# Help me decide if I should get Matilda's hair cut



## Matilda's mommy (Jun 1, 2005)

I need you to help me decide about getting Matilda's hair cut. I have appointment tomorrow but just don't know if I should get her hair cut. I'll make up my mind tonight

1.she is finally getting her first part in her hair
2.she looks like a maltese
3.mommy loves putting her fingers through her hair


4.she mats very easy
5.it's really hot here
6.she could wear more clothes (no mats)

Here's how I would get her hair cut, do you think she would look cute in that style?
[attachment=13762:attachment]


----------



## k/c mom (Oct 9, 2004)

For all the reasons you gave for cutting it... I say go for it. That is a darling hair cut!


----------



## gibbert (Jan 13, 2005)

is that picture of "Mimi"? I love her haircut, if that's any help at all!


----------



## Matilda's mommy (Jun 1, 2005)

Ya that's MiMi Do you think Matilda would look cute in that haircut?


----------



## carrie (Aug 24, 2004)

> For all the reasons you gave for cutting it... I say go for it. That is a darling hair cut![/B]
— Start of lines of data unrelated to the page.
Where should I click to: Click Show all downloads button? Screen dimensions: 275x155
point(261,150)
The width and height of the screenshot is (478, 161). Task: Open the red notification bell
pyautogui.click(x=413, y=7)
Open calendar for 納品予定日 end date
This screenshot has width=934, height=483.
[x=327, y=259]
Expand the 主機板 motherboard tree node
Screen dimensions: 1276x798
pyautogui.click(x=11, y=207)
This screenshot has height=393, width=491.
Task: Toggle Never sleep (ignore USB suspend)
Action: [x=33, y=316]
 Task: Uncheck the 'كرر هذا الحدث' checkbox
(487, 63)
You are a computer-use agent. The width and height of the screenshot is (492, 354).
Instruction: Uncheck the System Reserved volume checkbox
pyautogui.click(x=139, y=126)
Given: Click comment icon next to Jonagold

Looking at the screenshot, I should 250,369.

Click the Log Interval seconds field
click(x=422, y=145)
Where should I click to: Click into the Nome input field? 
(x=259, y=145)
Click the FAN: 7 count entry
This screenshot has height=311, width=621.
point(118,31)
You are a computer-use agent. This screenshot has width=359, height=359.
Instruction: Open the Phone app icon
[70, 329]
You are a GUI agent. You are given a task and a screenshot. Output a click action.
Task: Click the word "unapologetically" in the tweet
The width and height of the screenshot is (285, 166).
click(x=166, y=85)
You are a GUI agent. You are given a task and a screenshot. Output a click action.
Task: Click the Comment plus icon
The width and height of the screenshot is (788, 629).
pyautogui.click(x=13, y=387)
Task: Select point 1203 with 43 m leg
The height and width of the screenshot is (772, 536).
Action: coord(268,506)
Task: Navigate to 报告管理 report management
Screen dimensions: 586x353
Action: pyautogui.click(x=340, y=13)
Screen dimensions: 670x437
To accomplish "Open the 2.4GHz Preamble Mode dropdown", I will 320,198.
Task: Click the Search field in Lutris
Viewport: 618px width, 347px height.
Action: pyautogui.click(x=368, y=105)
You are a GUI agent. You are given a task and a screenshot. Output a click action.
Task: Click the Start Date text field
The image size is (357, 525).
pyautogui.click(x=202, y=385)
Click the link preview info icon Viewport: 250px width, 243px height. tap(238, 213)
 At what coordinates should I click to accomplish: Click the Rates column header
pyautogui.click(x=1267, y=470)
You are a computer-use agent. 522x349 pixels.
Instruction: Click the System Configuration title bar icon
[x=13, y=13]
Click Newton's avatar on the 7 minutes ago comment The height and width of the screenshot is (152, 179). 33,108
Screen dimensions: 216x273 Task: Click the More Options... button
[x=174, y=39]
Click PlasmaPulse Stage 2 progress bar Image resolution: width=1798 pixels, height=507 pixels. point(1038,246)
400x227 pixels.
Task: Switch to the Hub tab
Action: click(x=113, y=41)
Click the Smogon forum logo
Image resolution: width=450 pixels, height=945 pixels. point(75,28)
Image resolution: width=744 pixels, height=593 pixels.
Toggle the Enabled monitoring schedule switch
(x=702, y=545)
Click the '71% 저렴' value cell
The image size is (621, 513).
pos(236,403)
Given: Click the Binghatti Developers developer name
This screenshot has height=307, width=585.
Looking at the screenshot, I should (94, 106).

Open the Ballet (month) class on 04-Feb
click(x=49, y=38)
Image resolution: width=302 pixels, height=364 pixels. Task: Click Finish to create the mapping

i agree with sher. those reasons are reason enough.







it's a great cut. i tried to cut massimo something like that... i wanted it a bit more masculine, so i kinda modified it... this is what i came up with. keep in mind that this was the first time i tried the "mimi & coco cut", so he's choppy... lol


----------



## Matilda's mommy (Jun 1, 2005)

> > index.php?act=findpost&pid=265300
> 
> 
> 
> ...


he's so cute. I have never cut her topknot but will do it if you all think it would look cute


----------



## momtoboo (Jan 30, 2006)

I love that cut, I call it the Massimo look. But I love Matildas long hair too. Sure glad I don't have to make the decision. She'll be adorable either way. Hope you have a good groomer.


----------



## PreciousPrince (Feb 27, 2006)

Paula--
Hmm that's cute, but I don't think you should go that short-her body looks practically shaved. I also think Matilda looks so cute in her topknot, and would keep it. Perhaps you could try a 2 inch puppy cut first and see how you like it. JMO. Good luck with whatever you decide tomorrow!


----------



## suTQ (Jul 13, 2006)

Whatever you decide, please post pics!


----------



## Carla (Aug 30, 2005)

I love Mimi's cut. It's gorgeous. I've considered having Shotzi's hair cut just like that. Matilda would look beautiful in it. Please post pics of her if you do decide to go with the cut. 

Carla & Shotzi


----------



## Cosy (Feb 9, 2006)

I love Mimi's cut too, but I do love a topknot in a maltese as it sets them
apart from poodles, bichons, etc. Why not do that cut and leave the topknot
for now? She'll be cute no matter what.


----------



## jude'n'jools (Apr 6, 2006)

I agree with Brit, i think you may regret cutting off the top knot


----------



## carrie (Aug 24, 2004)

one of the main reasons i liked mimi's cut was because masismo absolutely hated his topknot done. when i saw that cut, i realized how gorgeous they actually could be with out one. ...so i went for it... and i never turned back. i love the cut, but i'm a big fan of both the convenience of the puppy cut and beauty of the full coat.. so... either way, what ever you decide, i'm SURE matilda will be beautiful....just be sure to post pics. ASAP








and just remember....it's only hair after all....it will eventually grow back.


----------



## Indymaltese (Sep 29, 2006)

Well personally when i seen Massimo i fell in love w/ the cut and wonderd if i should give Divo that look.. Still im not sure still loving his long hair and not sure if i want to do that and regret it later for the beuty of his maltese look.. His hair has seemed to come to a stop so im trimming now n then hoping it will grow to the ground.. The hind end i thought had stoped but i realized other nights that alot of his new adult hair is coming in real well.. Still im not sure and will take a long thought befor i figure what to do.. 
As far as your little cutie i think eather way would be cute but go back and look at Brit's photo post of Toy.
It looks like a puppy cut and still has the cute little bow.. for poney and piggy tails.. 
Even sounds crazy but i cant wait till Courtney's top not gets longer so i can put that in 1 spirel curl.... 
Show us what ever you do.. No matter how she's still heart stopping and hope you like..


----------



## jude'n'jools (Apr 6, 2006)

Well Paula, just wondering what you decided on


----------



## zsazsasmom (Nov 1, 2004)

I tried ZsaZsa in that cut, it was cute at first with the little ear bows, but I think the topknot really adds to the look, so get the cut and keep the topknot
















See the Happytails add on the top of the page, how she has her hair cut short and has the topknot? Thats what I like, and its true, she can where more clothes and a cute bow still!!!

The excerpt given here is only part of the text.